Humanitie, the quarterly publication of the Humanist Society of Scotland, is out now. In it is my second column, included below. Visit the Not Quite So Friendly Humanist for the twin column. (Confession: I cadged my title from his. It was too good not to.)

I’m a vegetarian. I don’t eat meat because I don’t want to cause the deaths of sentient beings. I cannot justify killing them (or paying someone else to kill them) just for my pleasure or convenience. It is a decision based on deeply-held values, and one I try to stick to despite frequent temptations. It is also, I think, a natural consequence of humanist philosophy – indeed, an essay by humanist philosopher A.C. Grayling was the catalyst for my shift to vegetarianism this past February.*

Having grown up omnivorous, it has been difficult to become vegetarian. Despite the strong rational and compassionate argument for vegetarianism, the habits and tastes of thirty years cannot easily be set aside. I miss the taste of meat: steaks, fish suppers, roast beef sandwiches. It is against this non-rational urging that my ethical decision always fights. I am happy to say that my daughter will not have that struggle: deciding between a vegetarian or an omnivorous diet, she will not be distracted by the irrational influence of habit and custom.

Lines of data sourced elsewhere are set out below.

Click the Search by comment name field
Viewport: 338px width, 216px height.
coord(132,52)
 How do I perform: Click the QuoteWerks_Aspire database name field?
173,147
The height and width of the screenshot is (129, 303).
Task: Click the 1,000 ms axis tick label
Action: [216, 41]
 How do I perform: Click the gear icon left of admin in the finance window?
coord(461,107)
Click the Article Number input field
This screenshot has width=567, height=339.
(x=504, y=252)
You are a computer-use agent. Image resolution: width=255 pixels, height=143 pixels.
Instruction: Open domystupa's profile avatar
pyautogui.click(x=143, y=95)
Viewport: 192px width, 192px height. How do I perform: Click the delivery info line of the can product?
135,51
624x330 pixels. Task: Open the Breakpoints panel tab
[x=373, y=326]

I’ve had a wide range of reactions since becoming vegetarian: indifference, curiosity, even encouragement and support. Mostly indifference, though. It’s no more an issue to most people than declaring a taste for Thai food. But for some people, my vegetarianism is not so easy to accept.

For example, my parents have told me that, by calling my choice an “ethical” one, I imply that their choice is an unethical one. Not only that, my dad raises beef cattle – so my choice also implicitly condemns his work.

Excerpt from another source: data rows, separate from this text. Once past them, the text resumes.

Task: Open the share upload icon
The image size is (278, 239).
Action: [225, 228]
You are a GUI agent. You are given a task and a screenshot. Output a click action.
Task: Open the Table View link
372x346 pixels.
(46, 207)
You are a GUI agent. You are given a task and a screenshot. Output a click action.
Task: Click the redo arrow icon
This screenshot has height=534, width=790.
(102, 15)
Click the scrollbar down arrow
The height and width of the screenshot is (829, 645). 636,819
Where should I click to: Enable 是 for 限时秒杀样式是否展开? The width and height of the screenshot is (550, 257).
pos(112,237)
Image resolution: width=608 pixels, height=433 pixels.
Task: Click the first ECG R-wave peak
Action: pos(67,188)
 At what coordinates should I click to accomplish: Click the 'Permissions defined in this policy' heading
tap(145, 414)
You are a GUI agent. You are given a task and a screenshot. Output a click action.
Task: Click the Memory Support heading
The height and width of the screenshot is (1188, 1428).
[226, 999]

I want to be clear: I do not condemn people who choose to include meat in their diet. Eating meat does not mean they are less ethical. Am I being hypocritical, holding myself to one standard and others to a different one?

No. Humanist ethics need not polarize the world of choice into right and wrong, good and bad. Human understanding is imperfect and provisional; this inherent humility of humanism means that I do not set up every personal choice as absolute and universal.

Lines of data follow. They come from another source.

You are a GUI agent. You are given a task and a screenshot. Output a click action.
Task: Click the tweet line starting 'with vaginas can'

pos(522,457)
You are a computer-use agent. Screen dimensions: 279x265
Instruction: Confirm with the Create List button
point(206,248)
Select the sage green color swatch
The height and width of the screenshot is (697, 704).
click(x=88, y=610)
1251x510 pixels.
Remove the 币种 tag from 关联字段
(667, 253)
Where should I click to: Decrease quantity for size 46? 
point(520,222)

We are a somewhat smarter type of ape, using our ape senses and our ape reasoning to construct meaning and purpose in a confusing and ambiguous world. This ambiguity requires us to be flexible and accommodating of the various ways that people infuse the world with value.

I encourage everyone to think about our kinship with other animals. Consider carefully whether the value of their lives is so small as to be outweighed by the comfort of our habits, or by the slightly greater convenience of constructing an adequate diet with meat.

Think about it, and try to be true to your convictions. Whatever they are. That’s all I ask.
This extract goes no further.